De otra parte, incluso reconociendo y aceptando las reglas de juego del régimen político, concediéndole algún grado de legitimidad u obrando con cierto tipo de pragmatismo político de participar dentro del sistema para cambiar el sistema o conquistar espacios, aun en ese marco, cabe la posibilidad de decidirse justificadamente por la abstención.
Cuando la tan mentada democracia (cuyo desarrollo es por cierto muy escaso en Colombia), ha quedado reducida al sufragio y la transformación social parece solo autorizada y convocada cada cuatro años y por ocho horas sin posibilidad de prórroga ni siquiera para el que quedó en la fila esperando con ilusión llegar a la urna, no hay razón para creer que ésta es la forma más efectiva de participar activamente en política. La democracia reducida al sufragio es como el devoto que espera la cura rezando. Por esa razón, no votar es también un acto político, un acto de plena participación en los asuntos de la sociedad en tanto se puede entender como un reclamo por mayor profundidad de la democracia política y mayor vigencia de la democracia social.

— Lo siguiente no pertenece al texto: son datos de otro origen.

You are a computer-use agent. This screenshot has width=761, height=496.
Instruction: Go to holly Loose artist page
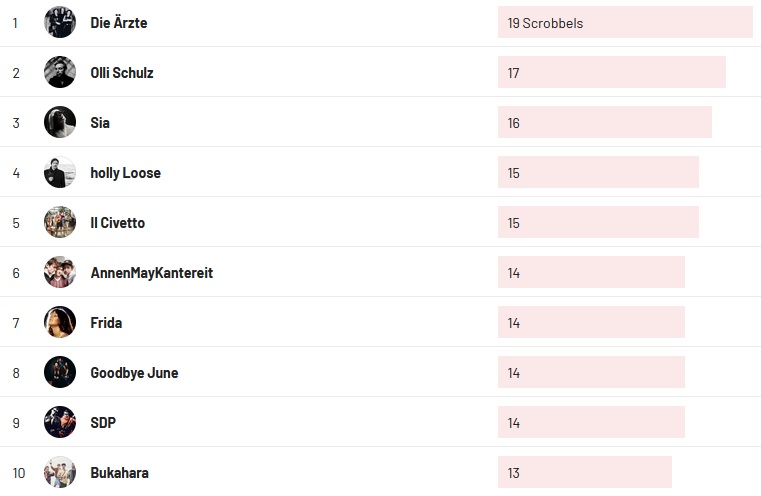click(x=125, y=173)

En los ataques contra la abstención, por supuesto no falta el embeleco de que si no votas no tienes derecho a opinar ni a exigir nada (lo cual es moralmente inaceptable, como si los derechos dependieran del voto en una elección y no de la condición humana). Esta cándida idea (por desgracia muy extendida), es tan rabiosamente defendida como aquella otra idea que dice que si no votas nada cambiará, como si el voto de los acusadores de la abstención fuera la causa de las “extraordinarias transformaciones políticas, sociales y económicas” que se sucedieron después de cada elección hace cuatro, ocho o doce años, cuando votaron por uno, por el otro o por el mismo en caso de normas reeleccionistas.

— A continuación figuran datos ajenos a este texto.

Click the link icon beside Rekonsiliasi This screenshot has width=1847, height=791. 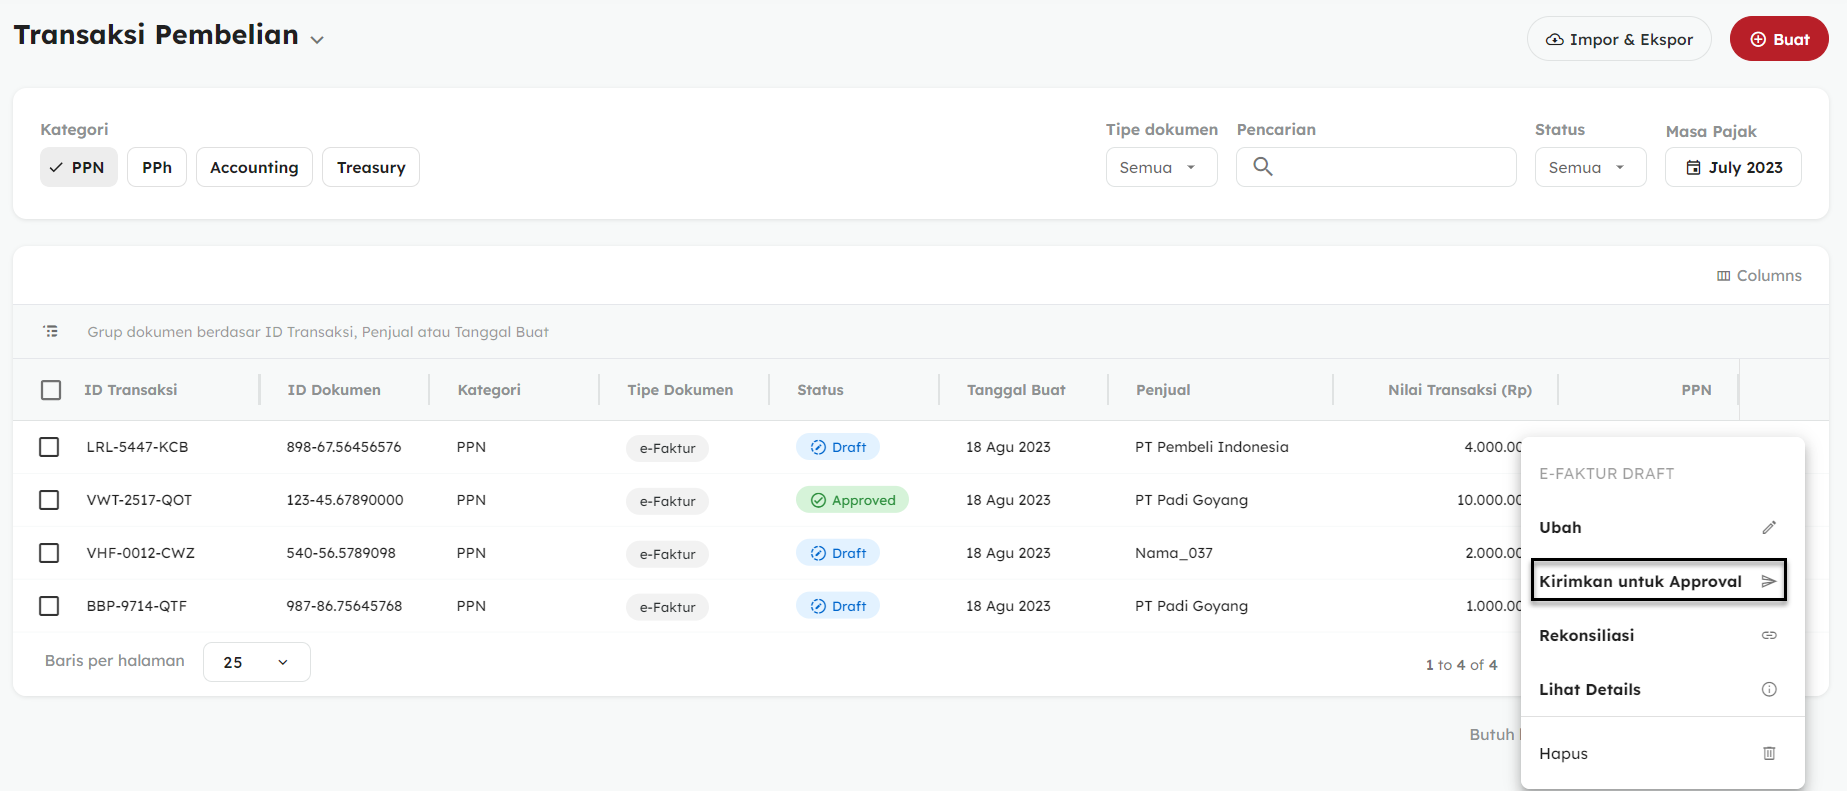tap(1768, 635)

Los abstencionistas tienen derecho a decidir que ninguna plataforma los representa, incluido el voto en blanco, cuya reglamentación en Colombia lo hace en el mejor de los casos un saludo a la bandera, cuando no es que está promovido por oportunistas que buscan figuración o la jugosa financiación estatal de las campañas.

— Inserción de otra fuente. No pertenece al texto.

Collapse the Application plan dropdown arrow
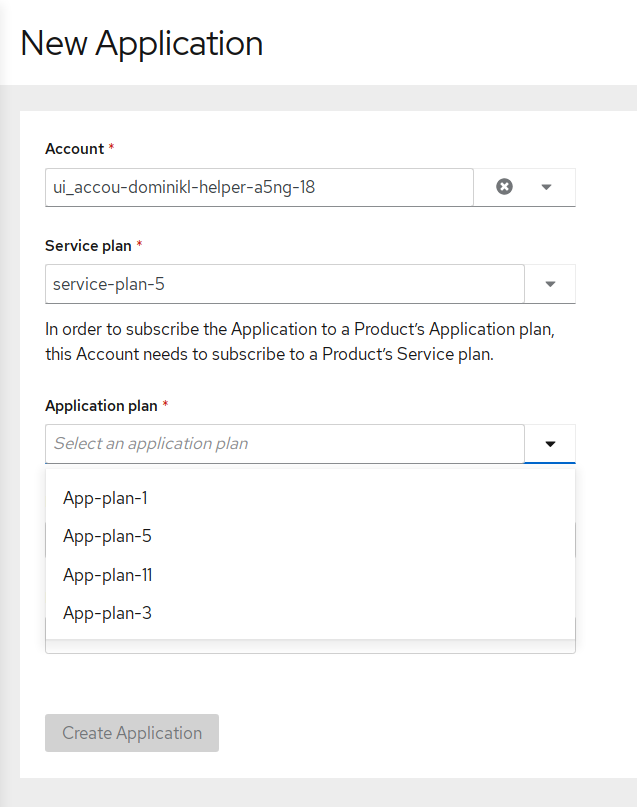The image size is (637, 807). point(550,444)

La experiencia de desilusión y desengaño también es una razón válida. Amplios sectores del pueblo, la ciudadanía o los sectores aspiracionales, como los quieran llamar, estar hartos de promesas incumplidas, entre otras cosas. Esto porque aquí no hay modo de hacer cumplir a los políticos, menos cuando están tan comprometidos con los intereses de los propietarios de la riqueza (nacionales o extranjeros) o cuando lisa y llanamente ofician de lacayos del imperialismo norteamericano, el cual en este continente, como los lacayos, gozan de cabal salud ¿Por qué volver a votar a la clase política que tanta repulsión causa?
Se dirá con algo de veracidad, que no todos son iguales. Es cierto, no son iguales pero no son distintos si tiene en cuenta el tipo de campaña que plantea elecciones polarizadas entre uno malo y otro peor, o cuando, como hoy, las campañas políticas están vaciadas de debate ideológico y se desarrollan con frases efectistas y eslogan de orden de caridad cristiana. ¿Por qué votarlos?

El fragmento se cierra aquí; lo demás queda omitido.